WORK INSTRUCTIONS: Count every line in the records below that contains the string "computer". Report that number alone.

MATERIAL FOR THIS TASK:
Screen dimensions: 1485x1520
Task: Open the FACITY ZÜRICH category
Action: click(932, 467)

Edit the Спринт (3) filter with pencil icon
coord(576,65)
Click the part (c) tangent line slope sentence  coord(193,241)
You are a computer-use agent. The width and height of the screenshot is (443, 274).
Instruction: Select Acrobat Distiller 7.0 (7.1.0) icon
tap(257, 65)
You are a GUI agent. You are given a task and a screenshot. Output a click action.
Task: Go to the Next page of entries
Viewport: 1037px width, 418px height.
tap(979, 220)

==

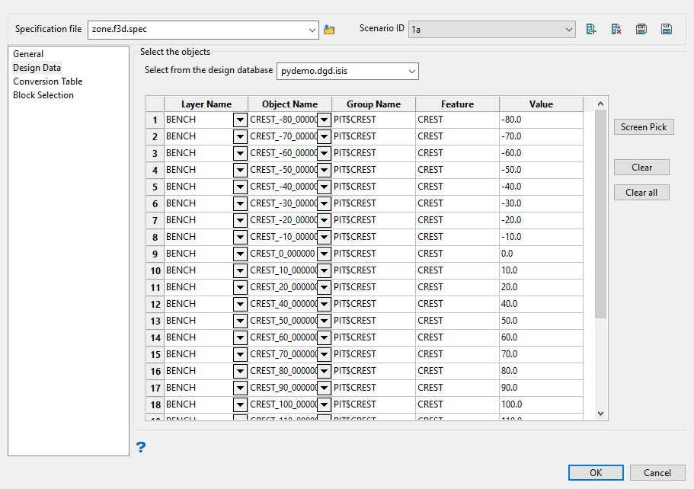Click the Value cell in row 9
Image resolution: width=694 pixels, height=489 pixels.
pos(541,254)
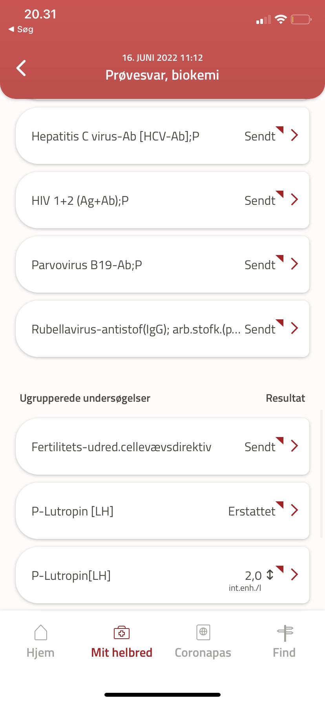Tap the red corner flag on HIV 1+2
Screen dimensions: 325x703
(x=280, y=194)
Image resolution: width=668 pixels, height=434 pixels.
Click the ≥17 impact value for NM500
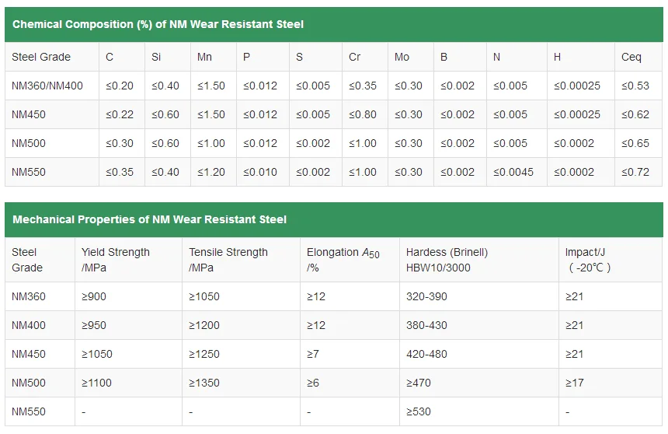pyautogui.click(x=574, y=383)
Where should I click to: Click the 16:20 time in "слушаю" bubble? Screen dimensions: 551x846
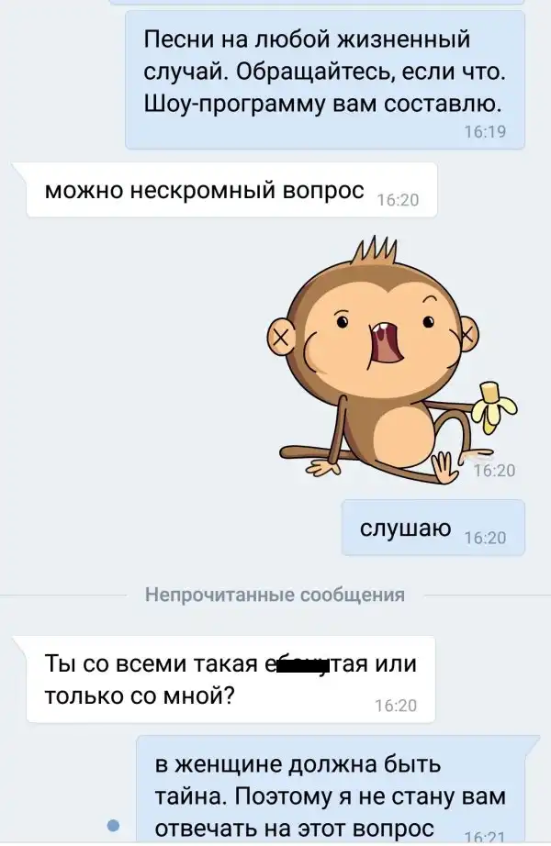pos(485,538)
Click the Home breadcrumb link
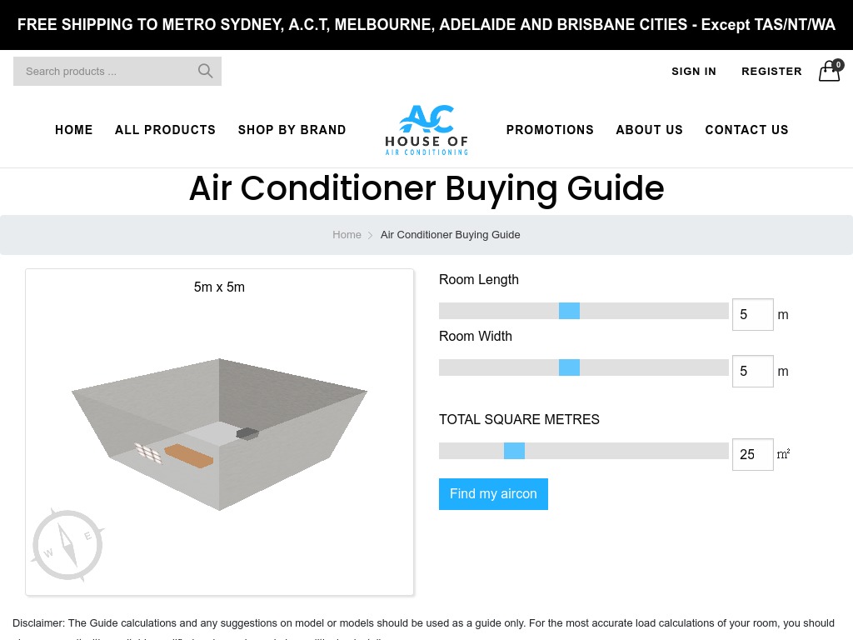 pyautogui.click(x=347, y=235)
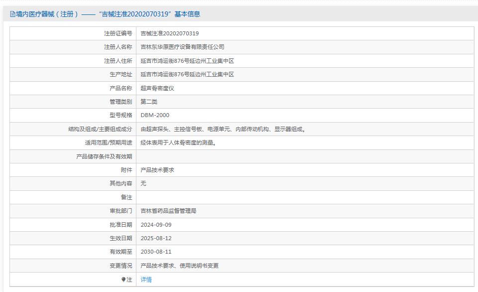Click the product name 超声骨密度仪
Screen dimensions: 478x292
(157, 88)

==

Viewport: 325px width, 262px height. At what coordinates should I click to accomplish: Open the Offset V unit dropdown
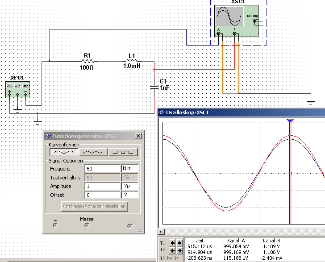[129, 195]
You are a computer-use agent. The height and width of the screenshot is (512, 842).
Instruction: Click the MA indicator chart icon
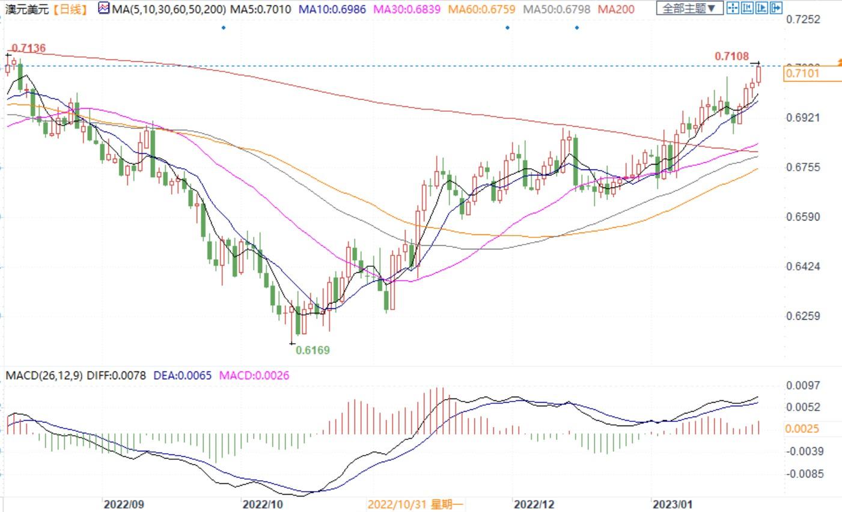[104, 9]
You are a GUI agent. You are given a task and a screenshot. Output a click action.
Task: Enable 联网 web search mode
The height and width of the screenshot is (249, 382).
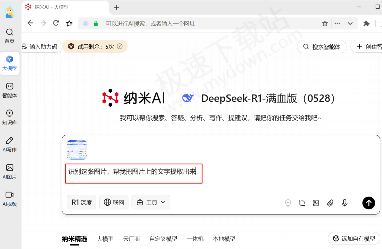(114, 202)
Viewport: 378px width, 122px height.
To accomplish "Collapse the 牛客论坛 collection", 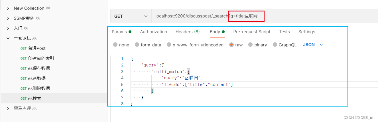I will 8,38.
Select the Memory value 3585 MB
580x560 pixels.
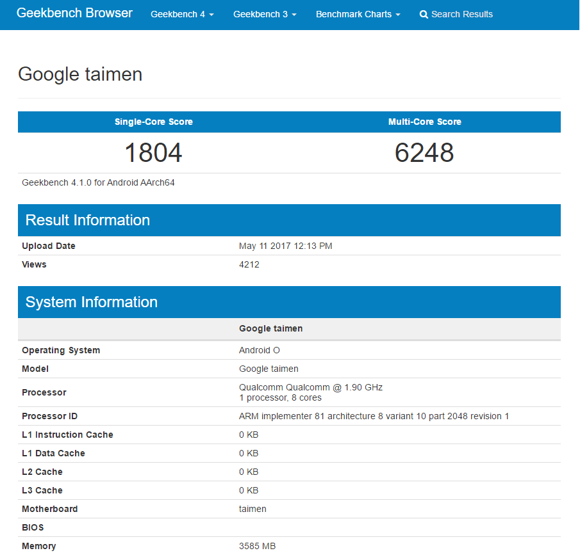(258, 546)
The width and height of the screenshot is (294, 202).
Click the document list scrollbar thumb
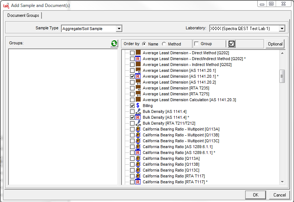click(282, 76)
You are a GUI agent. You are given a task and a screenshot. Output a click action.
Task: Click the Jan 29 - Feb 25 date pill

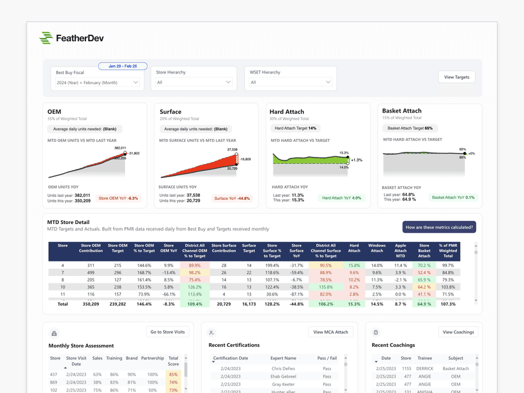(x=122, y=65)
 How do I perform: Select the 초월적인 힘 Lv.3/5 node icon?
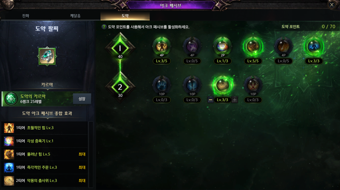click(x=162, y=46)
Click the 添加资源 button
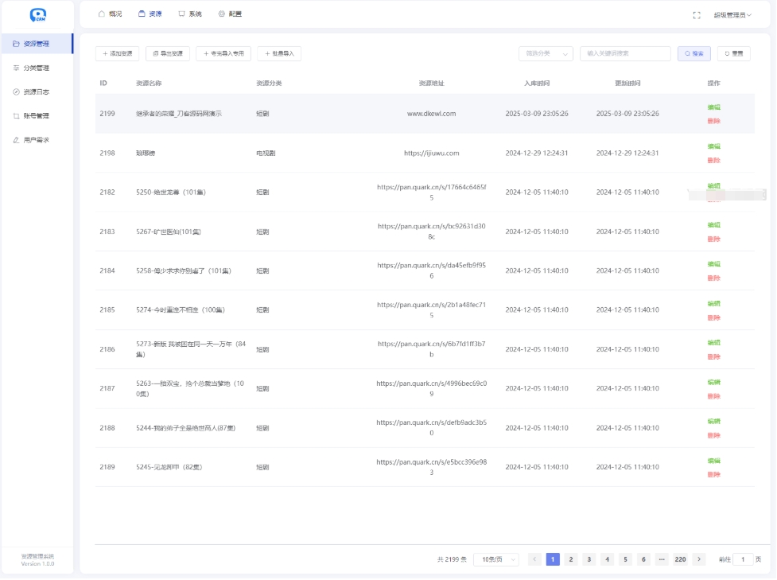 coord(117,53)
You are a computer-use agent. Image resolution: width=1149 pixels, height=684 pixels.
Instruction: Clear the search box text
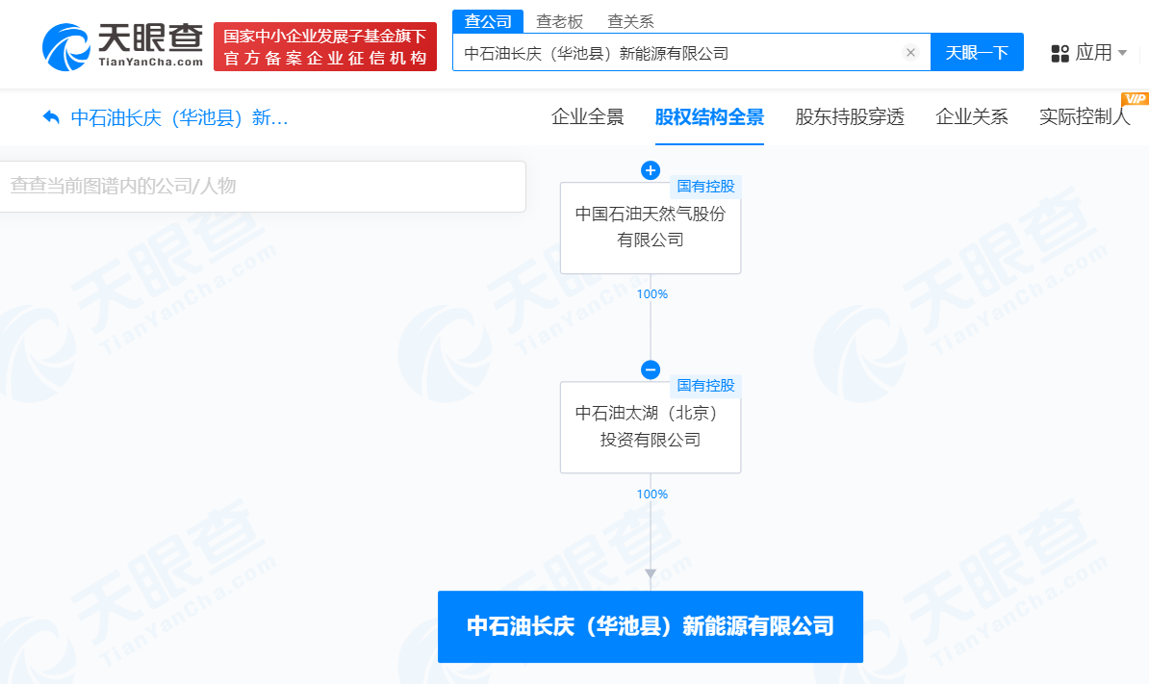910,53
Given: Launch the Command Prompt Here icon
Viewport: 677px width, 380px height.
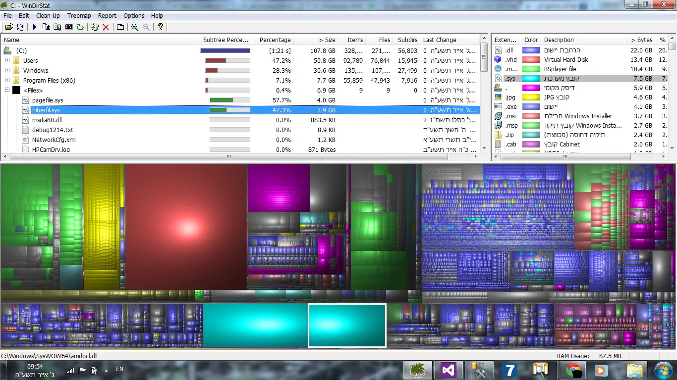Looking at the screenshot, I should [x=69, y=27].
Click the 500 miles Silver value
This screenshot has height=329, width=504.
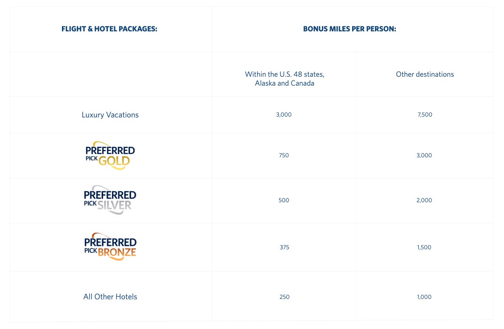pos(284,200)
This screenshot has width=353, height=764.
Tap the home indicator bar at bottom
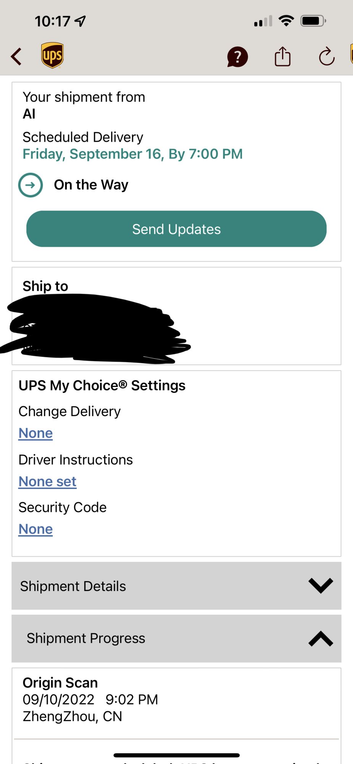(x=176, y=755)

SOLVED EXERCISE: 3